## [EXERCISE AIM]
Rewrite the lines of the listing below, from the line containing "This screenshot has height=873, width=1372." through the end of the listing, replacing "Screen dimensions" with "Display size" and leaving everything else unchanged.

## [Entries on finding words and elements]
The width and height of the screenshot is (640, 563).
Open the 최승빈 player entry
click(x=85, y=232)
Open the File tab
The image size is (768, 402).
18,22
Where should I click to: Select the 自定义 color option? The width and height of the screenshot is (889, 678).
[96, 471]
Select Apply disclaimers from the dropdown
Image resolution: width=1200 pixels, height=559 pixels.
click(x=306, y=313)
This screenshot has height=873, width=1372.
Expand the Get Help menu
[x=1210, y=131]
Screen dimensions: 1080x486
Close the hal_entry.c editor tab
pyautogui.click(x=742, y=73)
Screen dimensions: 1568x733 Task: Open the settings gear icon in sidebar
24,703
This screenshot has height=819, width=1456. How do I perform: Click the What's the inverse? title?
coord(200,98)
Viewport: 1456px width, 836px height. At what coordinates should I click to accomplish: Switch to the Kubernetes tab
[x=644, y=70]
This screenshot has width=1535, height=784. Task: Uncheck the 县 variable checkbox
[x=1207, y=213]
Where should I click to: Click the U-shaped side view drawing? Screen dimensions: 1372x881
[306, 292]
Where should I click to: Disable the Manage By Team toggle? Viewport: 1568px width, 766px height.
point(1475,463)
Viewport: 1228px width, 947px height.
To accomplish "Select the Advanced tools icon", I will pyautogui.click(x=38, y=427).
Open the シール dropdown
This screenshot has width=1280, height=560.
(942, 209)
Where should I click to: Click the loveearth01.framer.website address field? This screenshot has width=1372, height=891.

## [RESPONSE TO THE TASK]
This screenshot has height=873, width=1372.
Expand the Get Help menu
[x=1210, y=131]
Display size: 1080x486
Close the hal_entry.c editor tab
pyautogui.click(x=742, y=73)
Display size: 1568x733 Task: Open the settings gear icon in sidebar
24,703
This screenshot has height=819, width=1456. How do I perform: Click the What's the inverse? title?
coord(200,98)
Viewport: 1456px width, 836px height. At what coordinates should I click to accomplish: Switch to the Kubernetes tab
[x=644, y=70]
This screenshot has width=1535, height=784. Task: Uncheck the 县 variable checkbox
[x=1207, y=213]
Where should I click to: Click the U-shaped side view drawing? Display size: 1372x881
[306, 292]
Where should I click to: Disable the Manage By Team toggle? Viewport: 1568px width, 766px height.
point(1475,463)
Viewport: 1228px width, 947px height.
To accomplish "Select the Advanced tools icon", I will pyautogui.click(x=38, y=427).
Open the シール dropdown
This screenshot has width=1280, height=560.
(942, 209)
Where should I click to: Click the loveearth01.framer.website address field? This screenshot has width=1372, height=891.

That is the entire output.